[[ DATA PROVIDED open ]]

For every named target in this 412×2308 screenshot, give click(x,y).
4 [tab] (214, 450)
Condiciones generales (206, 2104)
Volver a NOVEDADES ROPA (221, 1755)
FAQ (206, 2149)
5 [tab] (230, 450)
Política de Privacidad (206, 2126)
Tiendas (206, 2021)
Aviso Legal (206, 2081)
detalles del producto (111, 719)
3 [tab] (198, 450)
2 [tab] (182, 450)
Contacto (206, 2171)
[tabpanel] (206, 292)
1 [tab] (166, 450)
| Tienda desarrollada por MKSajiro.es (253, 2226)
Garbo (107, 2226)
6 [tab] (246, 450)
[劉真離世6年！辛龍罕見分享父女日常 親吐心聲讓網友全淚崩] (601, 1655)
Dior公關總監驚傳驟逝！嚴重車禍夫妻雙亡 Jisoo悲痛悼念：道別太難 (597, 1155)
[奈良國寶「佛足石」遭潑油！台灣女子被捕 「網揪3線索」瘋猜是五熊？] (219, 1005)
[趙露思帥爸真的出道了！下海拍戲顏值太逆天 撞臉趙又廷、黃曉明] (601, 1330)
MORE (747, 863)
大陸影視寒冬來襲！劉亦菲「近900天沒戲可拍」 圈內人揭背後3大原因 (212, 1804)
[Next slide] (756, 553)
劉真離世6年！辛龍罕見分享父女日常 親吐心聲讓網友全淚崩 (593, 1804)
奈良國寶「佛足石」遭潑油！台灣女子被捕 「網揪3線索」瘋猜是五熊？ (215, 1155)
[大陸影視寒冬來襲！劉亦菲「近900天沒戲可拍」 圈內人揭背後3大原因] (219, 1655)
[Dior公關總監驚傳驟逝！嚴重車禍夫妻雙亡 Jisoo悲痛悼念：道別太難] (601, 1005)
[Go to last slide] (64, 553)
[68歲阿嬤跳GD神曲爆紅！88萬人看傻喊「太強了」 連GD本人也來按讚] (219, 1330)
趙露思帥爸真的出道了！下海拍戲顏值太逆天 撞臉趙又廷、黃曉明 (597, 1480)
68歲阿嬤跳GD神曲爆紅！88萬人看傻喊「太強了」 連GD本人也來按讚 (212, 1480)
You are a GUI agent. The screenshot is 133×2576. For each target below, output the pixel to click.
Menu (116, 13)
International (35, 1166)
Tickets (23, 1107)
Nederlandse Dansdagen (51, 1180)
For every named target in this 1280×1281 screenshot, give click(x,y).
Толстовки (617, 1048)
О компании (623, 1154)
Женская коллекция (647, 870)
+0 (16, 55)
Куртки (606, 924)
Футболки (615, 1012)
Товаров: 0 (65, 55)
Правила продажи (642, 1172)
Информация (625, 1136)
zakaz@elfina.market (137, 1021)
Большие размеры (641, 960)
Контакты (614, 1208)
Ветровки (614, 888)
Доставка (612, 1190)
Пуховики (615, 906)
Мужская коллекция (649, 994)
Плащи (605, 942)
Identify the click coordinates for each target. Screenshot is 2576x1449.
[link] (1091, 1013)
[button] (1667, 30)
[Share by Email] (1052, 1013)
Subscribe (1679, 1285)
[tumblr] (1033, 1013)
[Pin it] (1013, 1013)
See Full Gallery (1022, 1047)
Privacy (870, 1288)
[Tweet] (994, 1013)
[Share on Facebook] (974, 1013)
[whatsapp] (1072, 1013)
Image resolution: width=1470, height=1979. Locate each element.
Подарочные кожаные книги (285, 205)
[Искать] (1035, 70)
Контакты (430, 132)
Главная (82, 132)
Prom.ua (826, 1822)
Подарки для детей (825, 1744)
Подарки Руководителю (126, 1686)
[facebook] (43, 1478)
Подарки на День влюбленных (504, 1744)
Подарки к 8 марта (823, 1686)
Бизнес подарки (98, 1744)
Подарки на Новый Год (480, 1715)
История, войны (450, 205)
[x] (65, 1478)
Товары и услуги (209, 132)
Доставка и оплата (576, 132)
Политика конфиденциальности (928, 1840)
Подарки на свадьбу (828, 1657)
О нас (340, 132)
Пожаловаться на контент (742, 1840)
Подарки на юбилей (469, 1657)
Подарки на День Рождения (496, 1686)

[[ DATA PROVIDED closed ]]

PROBLEM DETAILS
Give again, word for word, the lines of the listing, starting at its first line and ending with the line containing "MORE (747, 863)".

RESULT OF THIS TASK
For every named target in this 412×2308 screenshot, give click(x,y).
4 [tab] (214, 450)
Condiciones generales (206, 2104)
Volver a NOVEDADES ROPA (221, 1755)
FAQ (206, 2149)
5 [tab] (230, 450)
Política de Privacidad (206, 2126)
Tiendas (206, 2021)
Aviso Legal (206, 2081)
detalles del producto (111, 719)
3 [tab] (198, 450)
2 [tab] (182, 450)
Contacto (206, 2171)
[tabpanel] (206, 292)
1 [tab] (166, 450)
| Tienda desarrollada por MKSajiro.es (253, 2226)
Garbo (107, 2226)
6 [tab] (246, 450)
[劉真離世6年！辛龍罕見分享父女日常 親吐心聲讓網友全淚崩] (601, 1655)
Dior公關總監驚傳驟逝！嚴重車禍夫妻雙亡 Jisoo悲痛悼念：道別太難 (597, 1155)
[奈良國寶「佛足石」遭潑油！台灣女子被捕 「網揪3線索」瘋猜是五熊？] (219, 1005)
[趙露思帥爸真的出道了！下海拍戲顏值太逆天 撞臉趙又廷、黃曉明] (601, 1330)
MORE (747, 863)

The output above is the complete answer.